ASSIGNMENT.
Extract the line that contains "Where should I" and every line after it through the end of the records below, exactly as written, leaving out any pictures.

RECORDS PROVIDED.
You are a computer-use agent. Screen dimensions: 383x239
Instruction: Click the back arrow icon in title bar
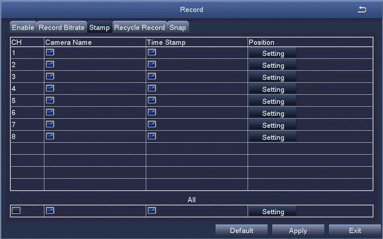[x=362, y=10]
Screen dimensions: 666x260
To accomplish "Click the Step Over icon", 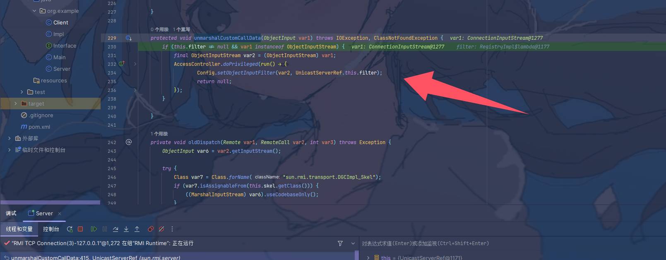I will tap(115, 229).
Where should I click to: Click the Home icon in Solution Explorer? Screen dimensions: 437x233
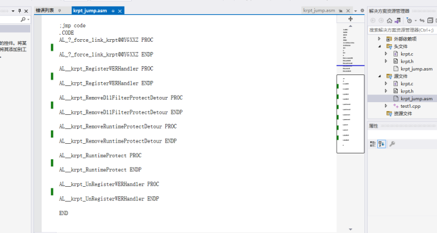coord(389,21)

RESULT FOR THIS TASK.
Where should I click to: Click the Home icon in Solution Explorer? Screen dimensions: 437x233
coord(389,21)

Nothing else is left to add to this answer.